Transgenic wheat seedlings overexpressing T10rga1 show enhanced resistance to leaf rust. (A) Southern hybridization of HindIII-digested genomic DNA extracted from Bobwhite SH 98 56 (S56), ThatcherLr10 (Th10), and 17 transgenic T1 plants of the T17 family (T17A_x) with T10rga1 as a probe. The arrowhead indicates the 5.6-kb fragment, which is expected from a HindIII digest of the pUbi_T10rga1 construct. (B) Northern blot of total RNA extracted from the same seedlings hybridized with T10rga1 as a probe. The same blot was hybridized with the housekeeping GAPDH gene as a control.

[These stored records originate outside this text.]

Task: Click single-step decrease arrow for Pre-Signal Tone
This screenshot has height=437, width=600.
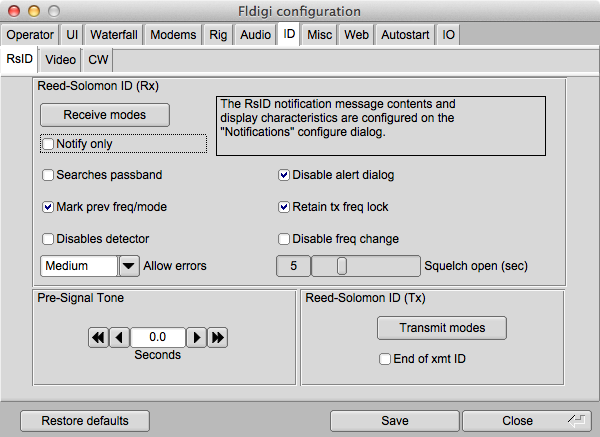Action: (x=119, y=338)
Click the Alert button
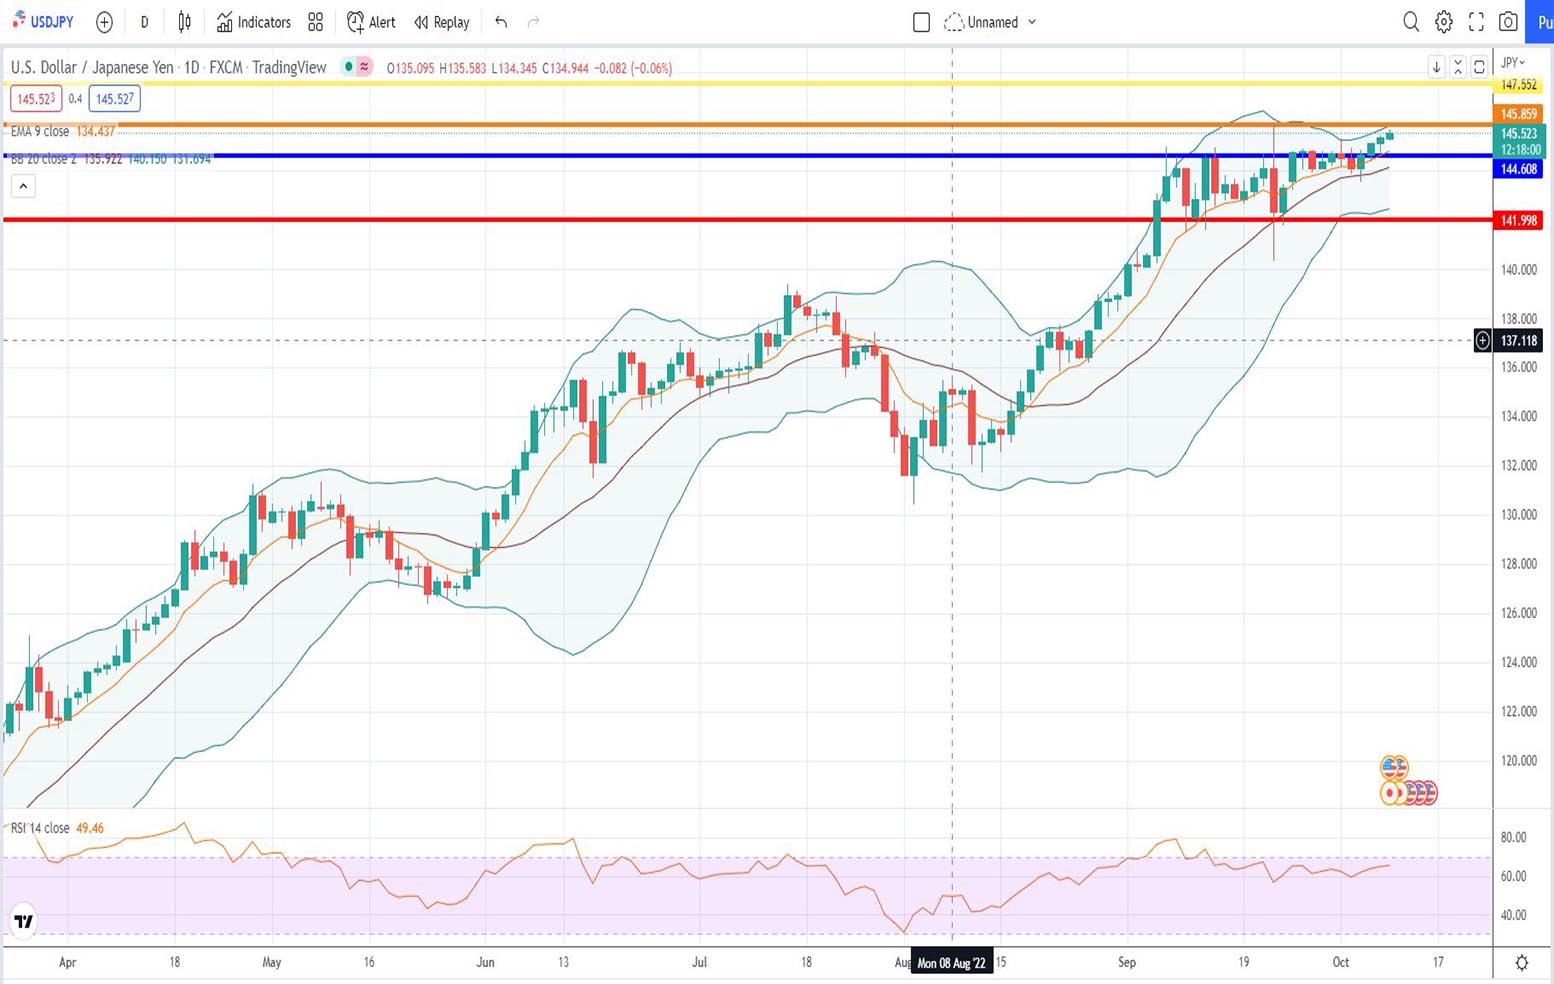Screen dimensions: 1554x984 point(371,22)
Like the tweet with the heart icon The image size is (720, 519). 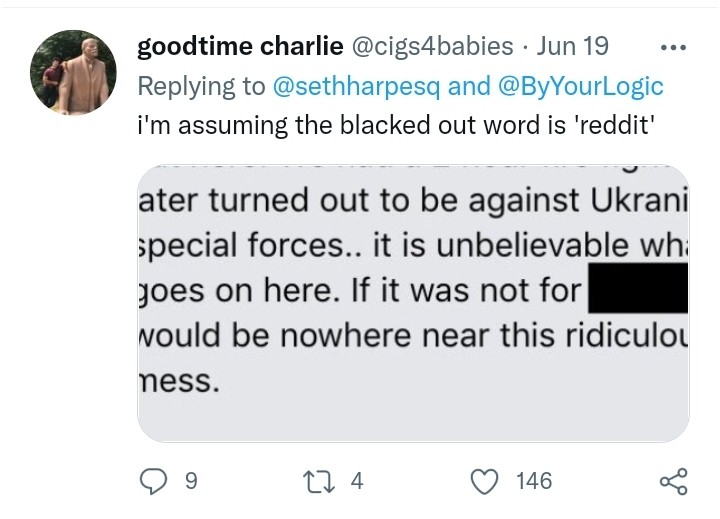(485, 482)
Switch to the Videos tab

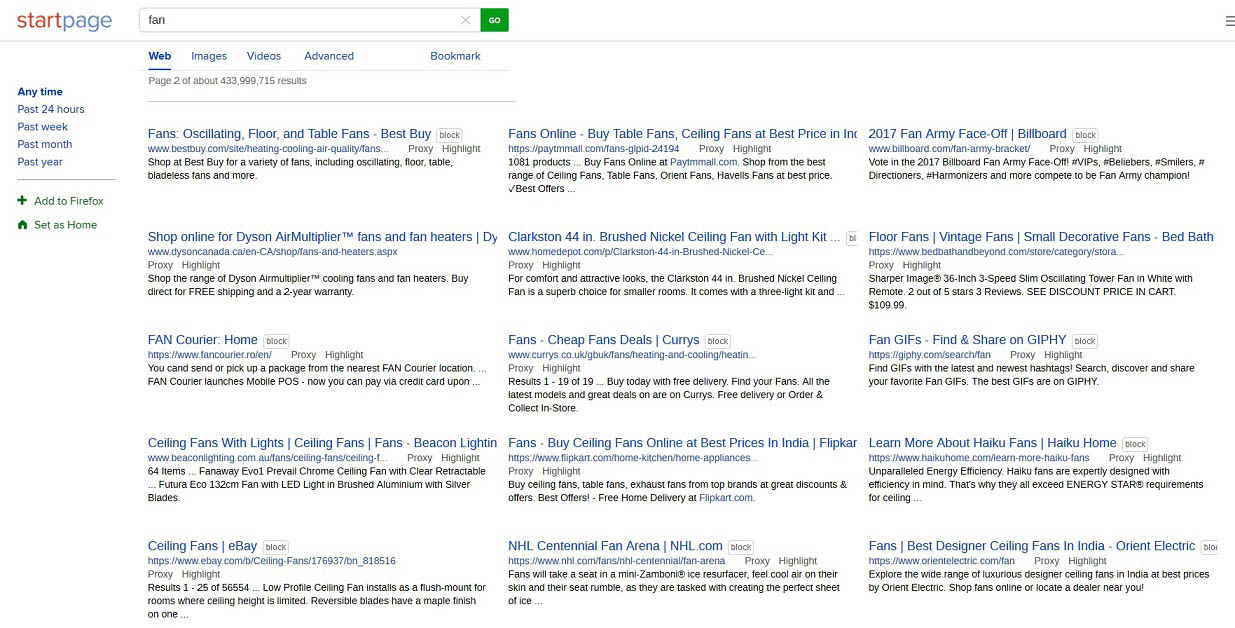tap(264, 56)
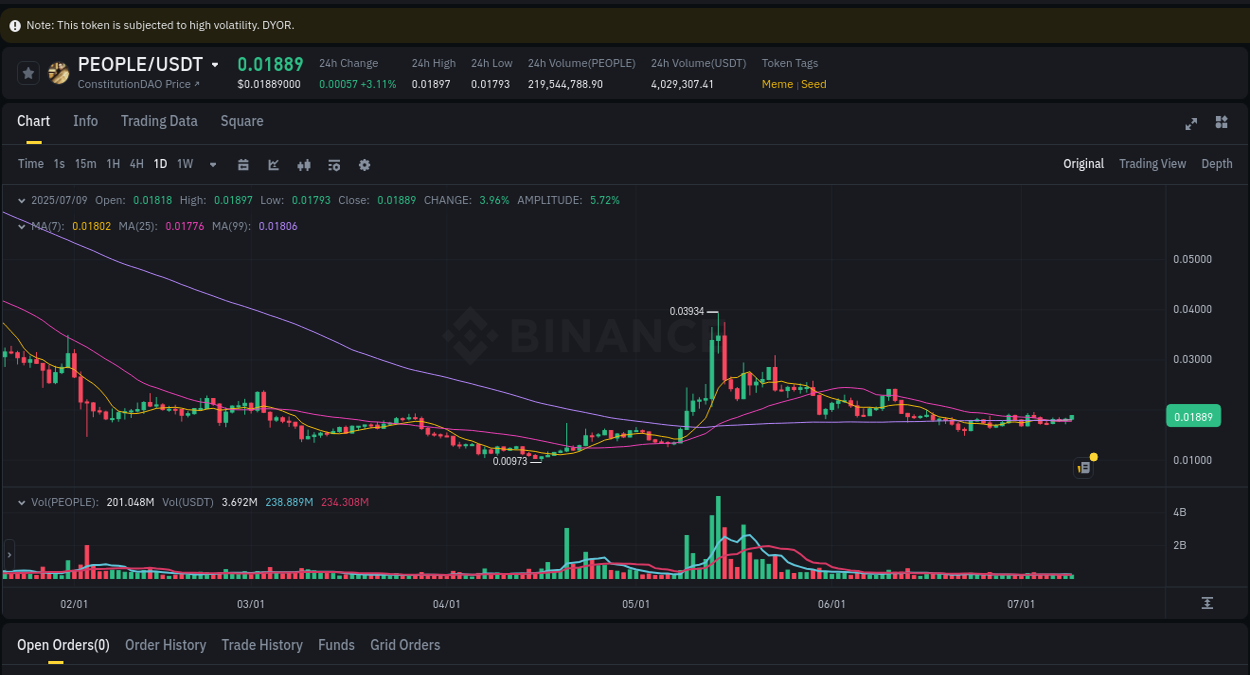Viewport: 1250px width, 675px height.
Task: Open the chart display options list icon
Action: (333, 164)
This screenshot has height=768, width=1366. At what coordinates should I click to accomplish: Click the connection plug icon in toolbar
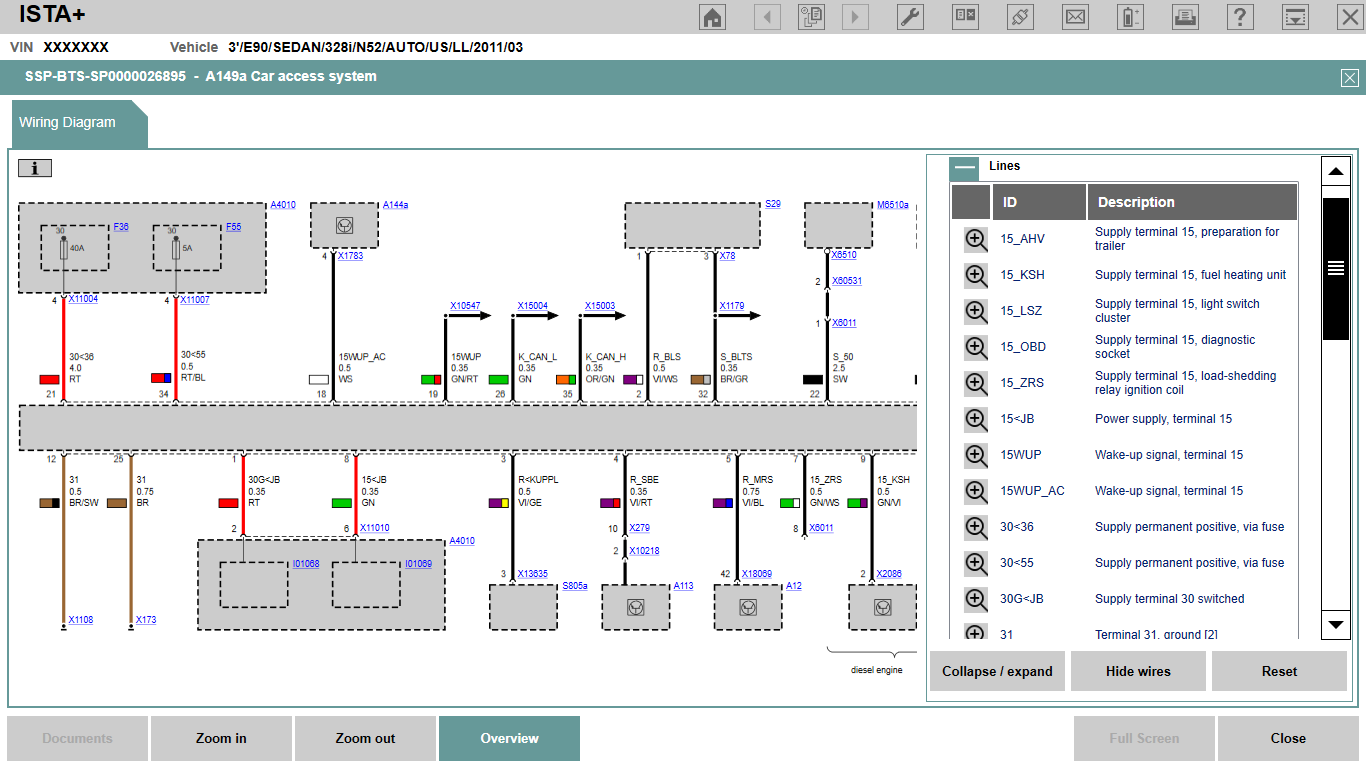1020,17
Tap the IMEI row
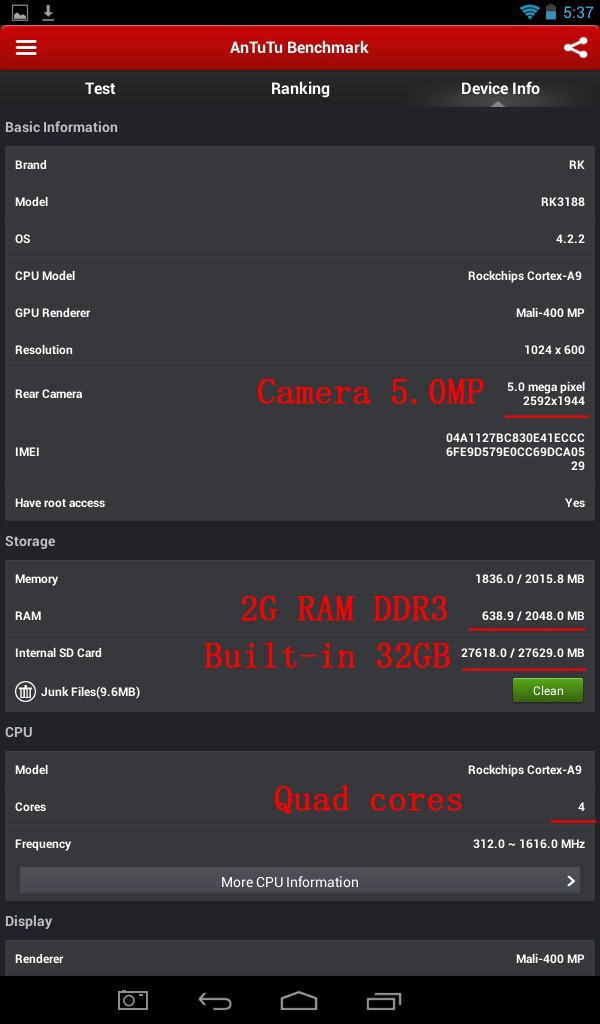Image resolution: width=600 pixels, height=1024 pixels. [300, 451]
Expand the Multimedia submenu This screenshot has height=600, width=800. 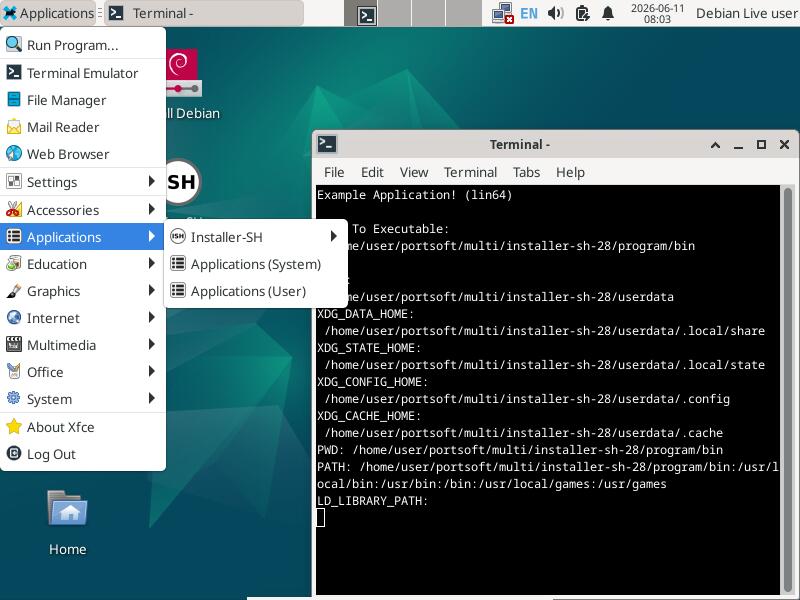83,345
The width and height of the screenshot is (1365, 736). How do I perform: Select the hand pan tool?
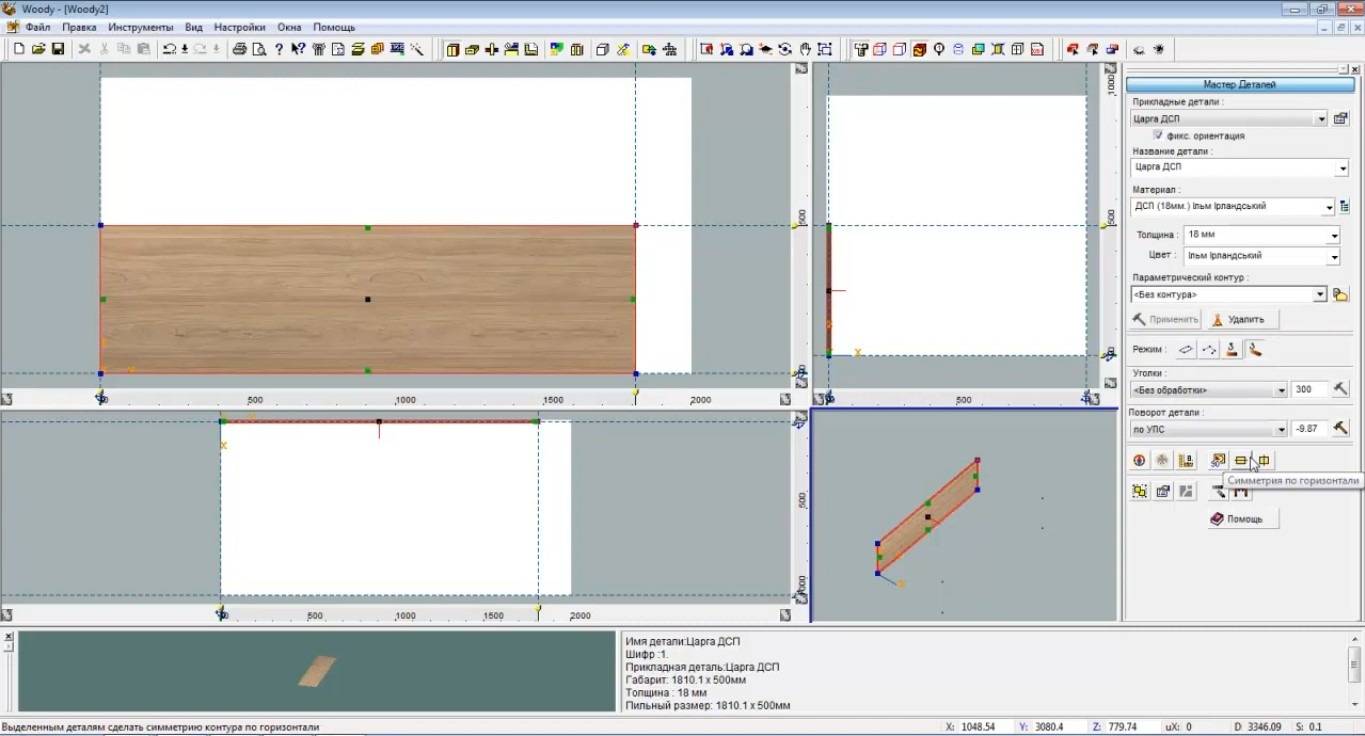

The relative intensity of the hybridization signals in the transgenics vs. wild-type plants was estimated with the Cyclone gene array system (Perkin–Elmer, Boston). Transgenic plants showing chlorotic hypersensitive resistance reaction (i.e., T17A_2) are blue, those with a necrotic phenotype (i.e., T17A_3) are red, while susceptible T1 plants are black. (C) Phenotypes of transgenic plants overexpressing Lr10 compared with the resistant ThacherLr10 and the susceptible Bobwhite SH 98 56, 10 days after artificial infection with the leaf rust isolate TCB/TD AvrLr10.

Fig. 4.

NJ phylogenetic tree of LR10, LR21, and products of RGAs from different grass species. Except for Td_RGA1 (unpublished results) and the rice homologs on chromosome 8, which were annotated from a BAC sequence (GenBank accession no. AP005158) in this work, the accession numbers of the proteins are given next to the gene names. Genes that did not have names in the database were named after the species of origin (OS, rice; Sb, sorghum) and the homology defined by the authors in the database annotation. The chromosomal location of the genes is indicated on the branch of the phylogenetic tree.